● **TASK TO CARRY OUT**
Beginning at the top of the entries below, retype each line exactly until the line containing "You are a GUI" has been written out; include no pictures and no later lines.

------ EXERCISE MATERIALS

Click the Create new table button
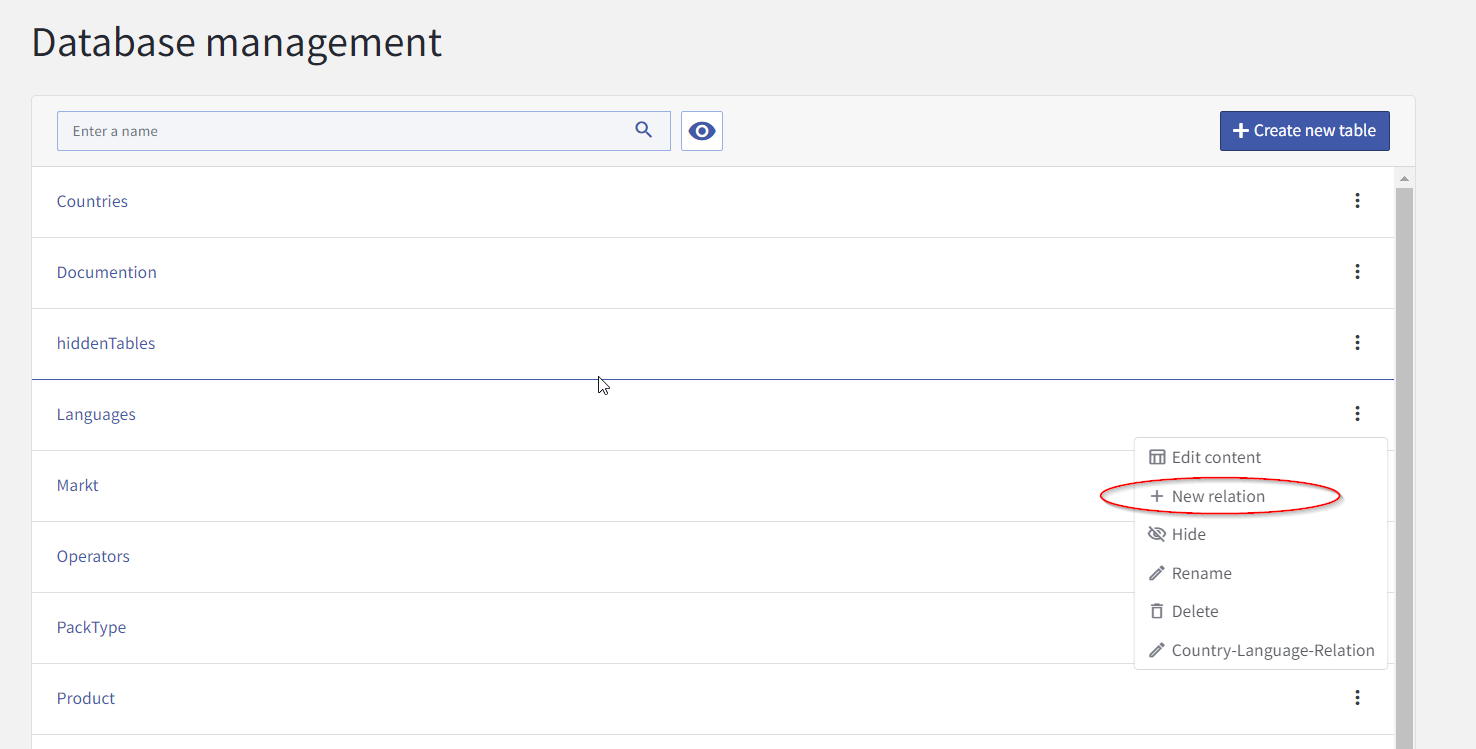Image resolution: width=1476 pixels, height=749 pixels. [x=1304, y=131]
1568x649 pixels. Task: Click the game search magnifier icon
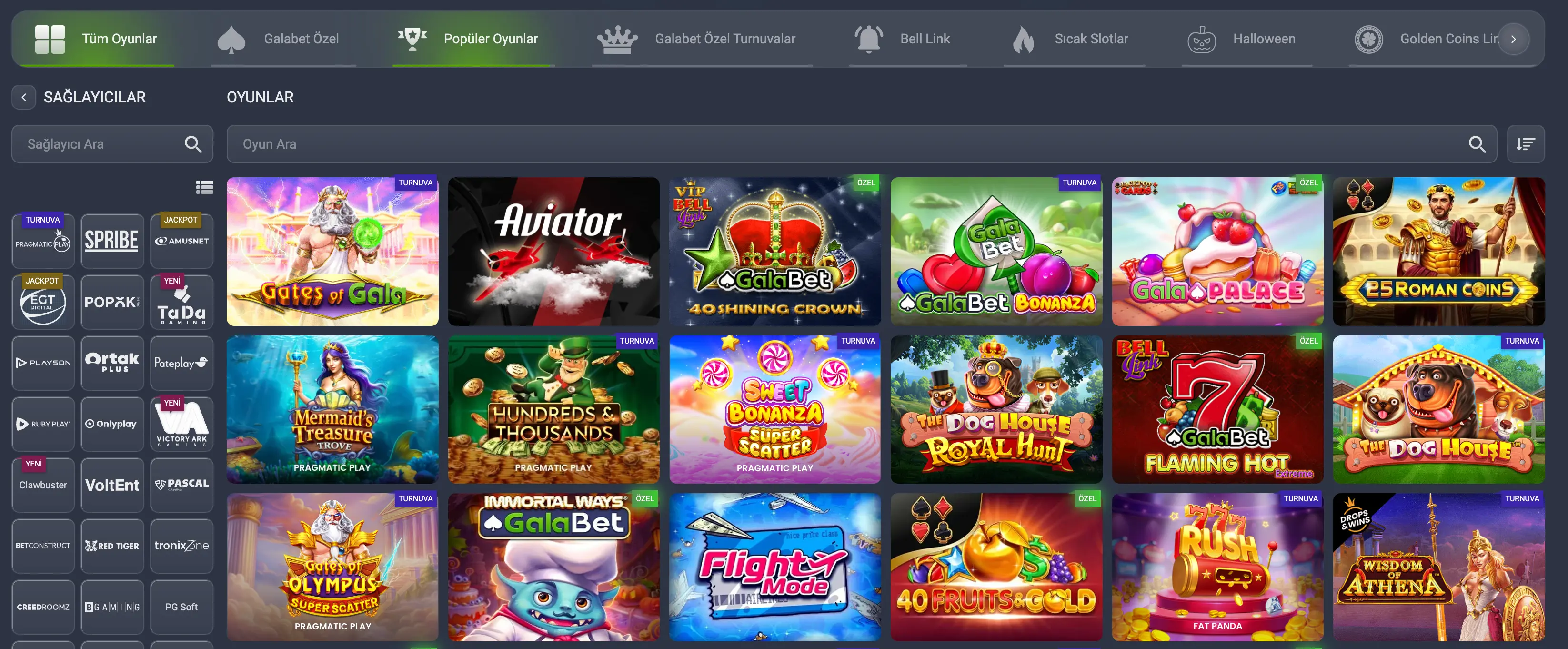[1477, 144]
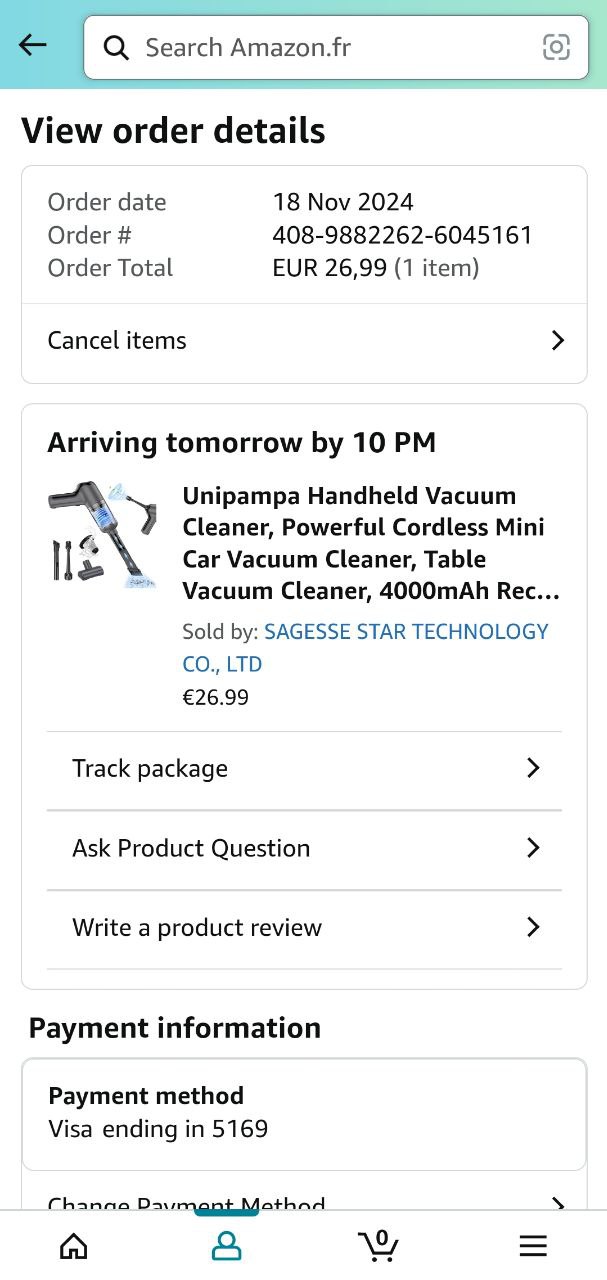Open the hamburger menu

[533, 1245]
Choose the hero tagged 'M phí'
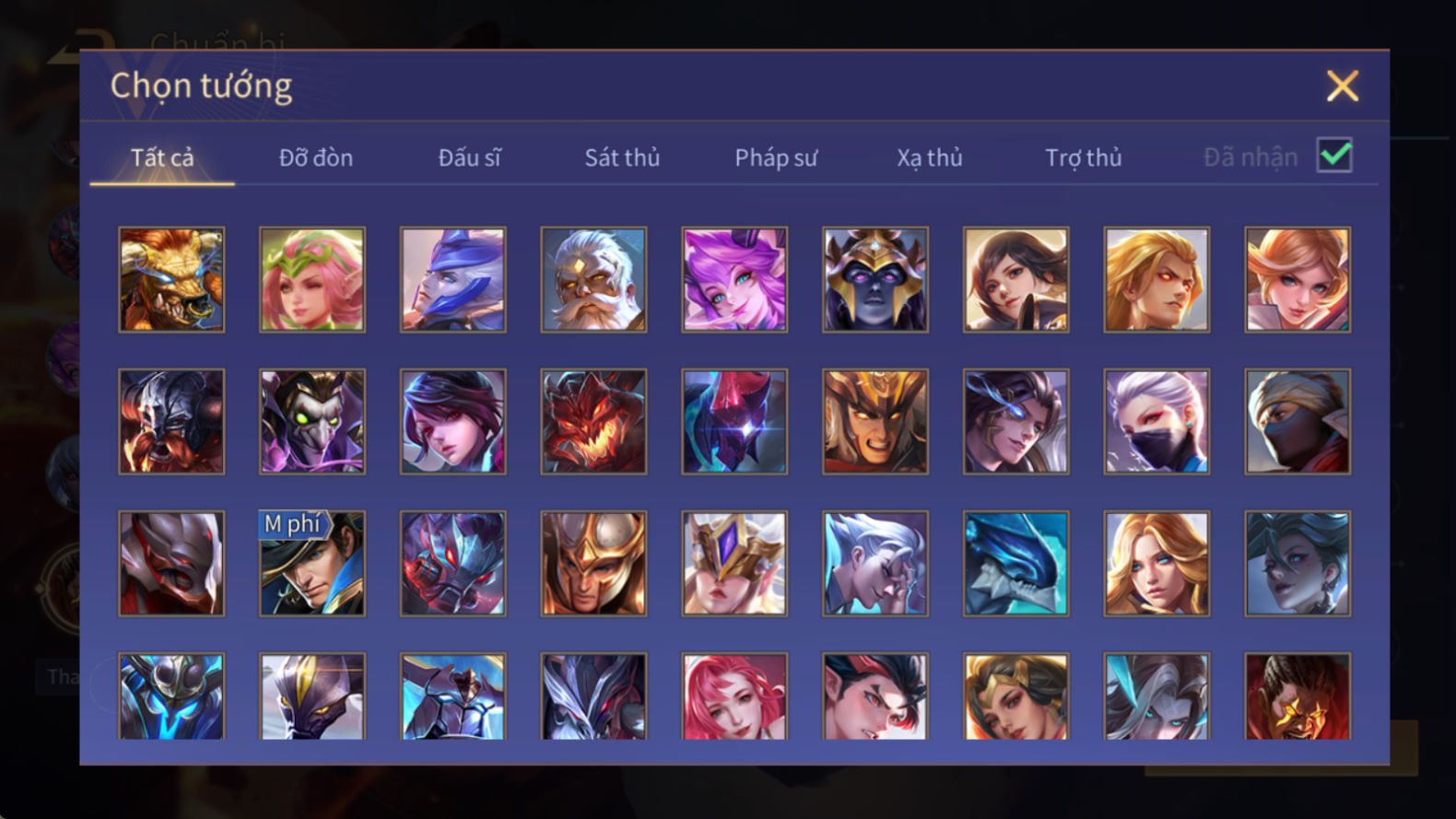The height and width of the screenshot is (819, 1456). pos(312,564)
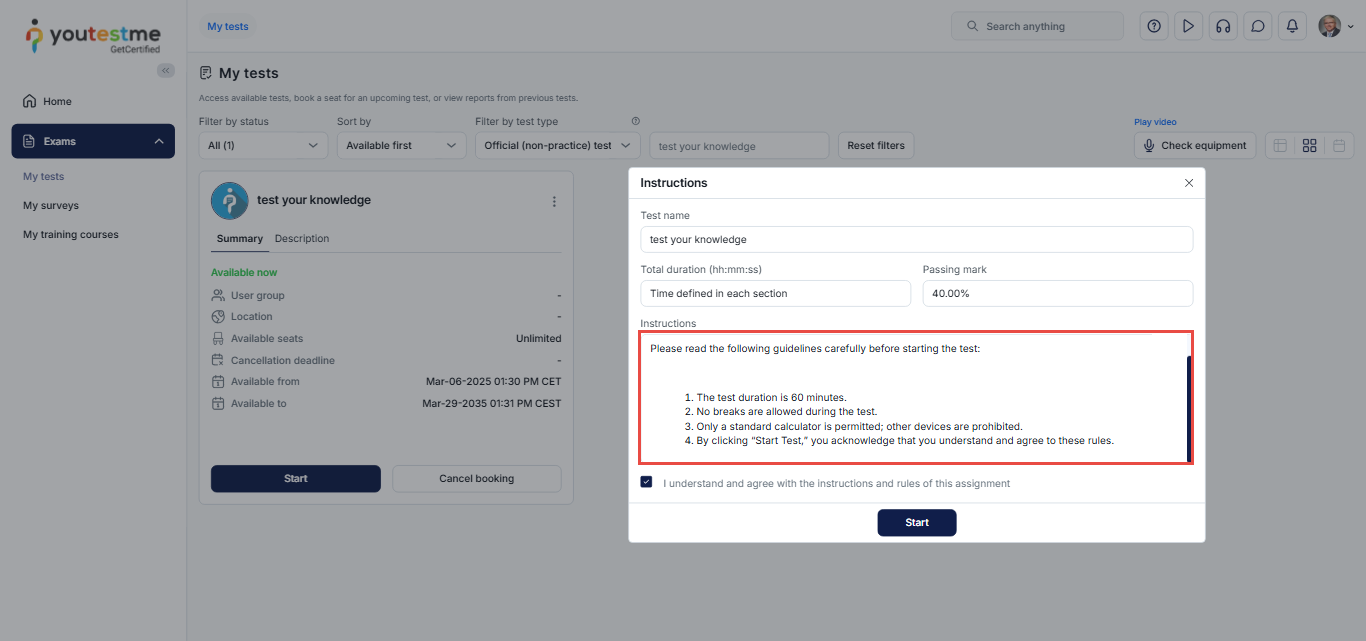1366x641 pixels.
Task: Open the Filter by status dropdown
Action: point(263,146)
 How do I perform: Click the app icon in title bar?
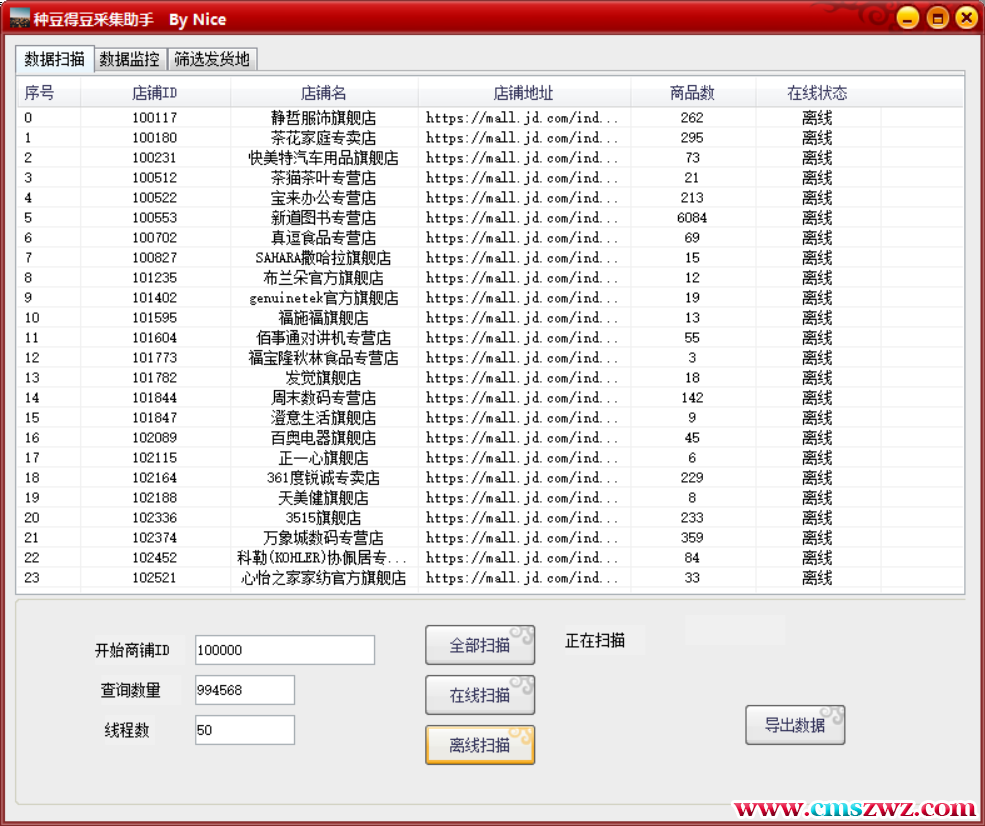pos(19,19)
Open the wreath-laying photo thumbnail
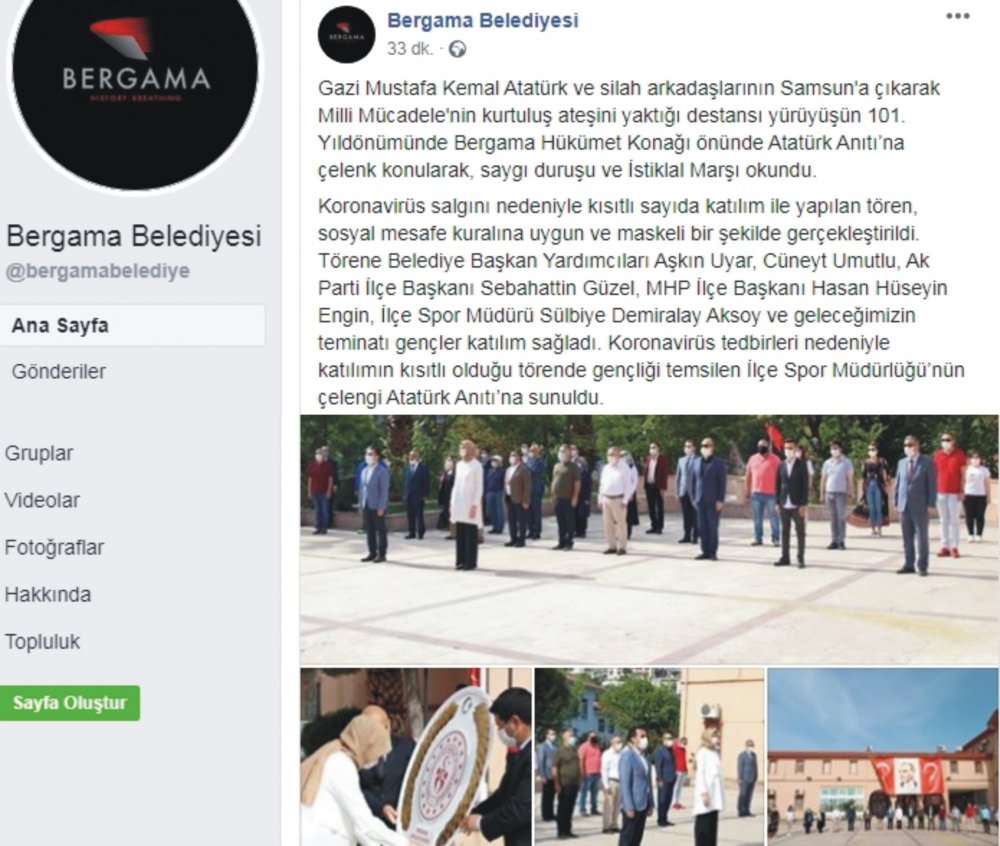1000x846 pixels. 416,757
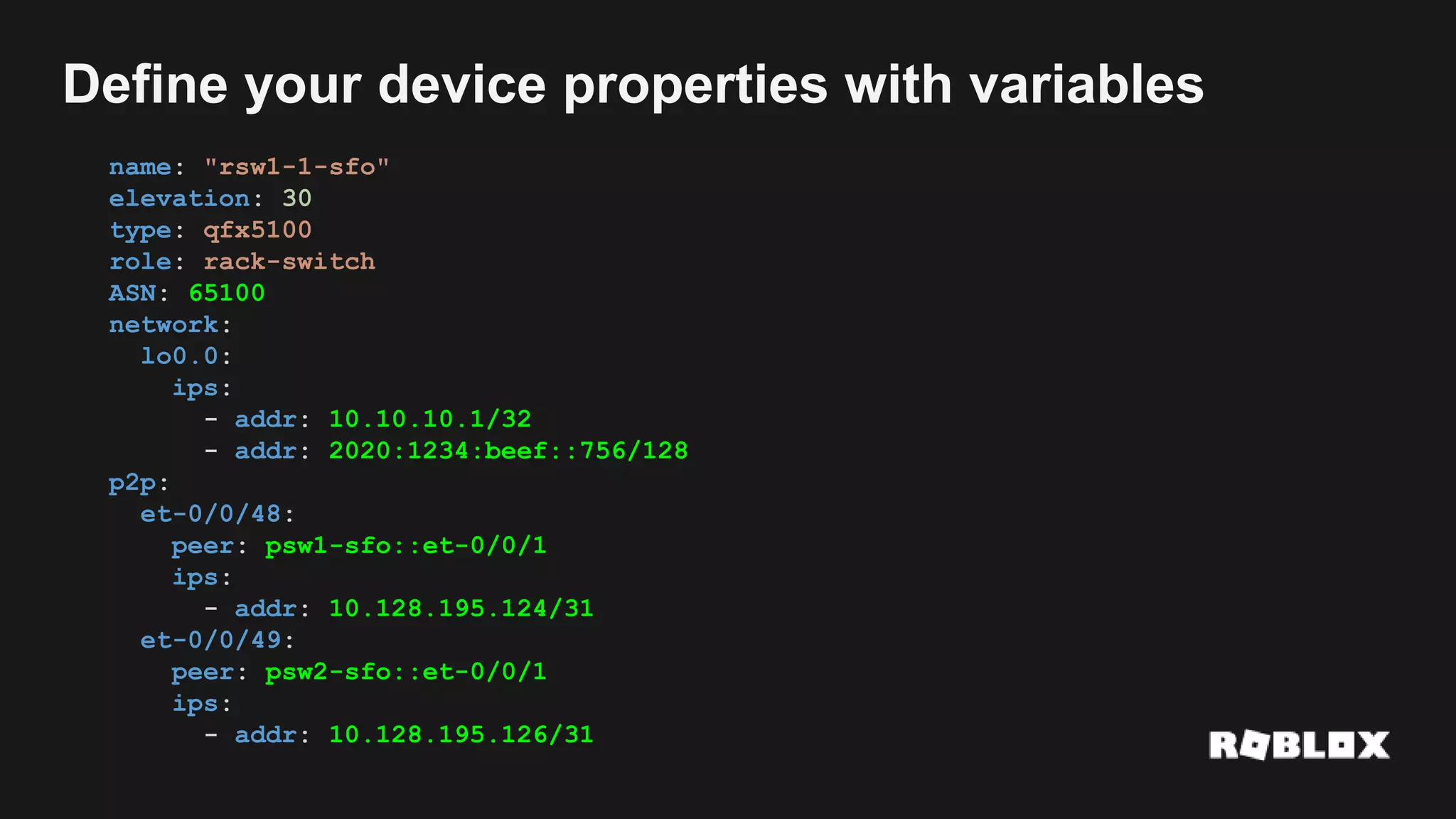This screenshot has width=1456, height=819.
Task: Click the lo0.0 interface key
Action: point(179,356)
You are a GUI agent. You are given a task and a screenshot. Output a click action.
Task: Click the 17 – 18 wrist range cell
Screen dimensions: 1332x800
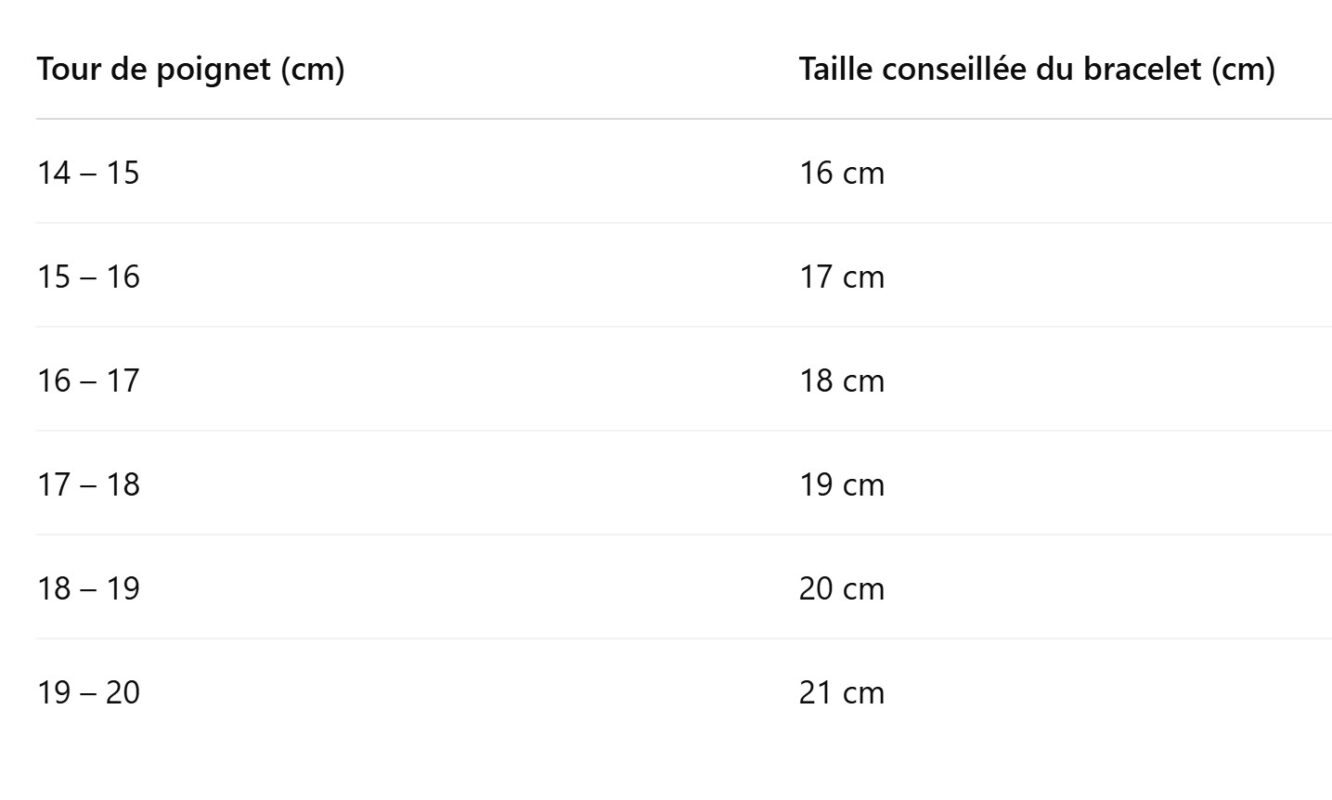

------------

● **SOLUTION**
Click the Create new table button
Image resolution: width=1476 pixels, height=749 pixels. [x=1304, y=131]
1568x649 pixels. Task: Click the game search magnifier icon
[1477, 144]
Open the hamburger menu

[533, 1245]
Choose the hero tagged 'M phí'
The height and width of the screenshot is (819, 1456). pos(312,564)
1366x641 pixels.
Task: Open the Filter by status dropdown
Action: point(263,146)
 How do I perform: Click the app icon in title bar?
pos(19,19)
Open the wreath-laying photo thumbnail
1000x846 pixels. 416,757
This screenshot has width=1456, height=819.
Task: Click the lo0.0 interface key
Action: point(179,356)
You are a GUI agent. You are given a task and a screenshot. Output a click action.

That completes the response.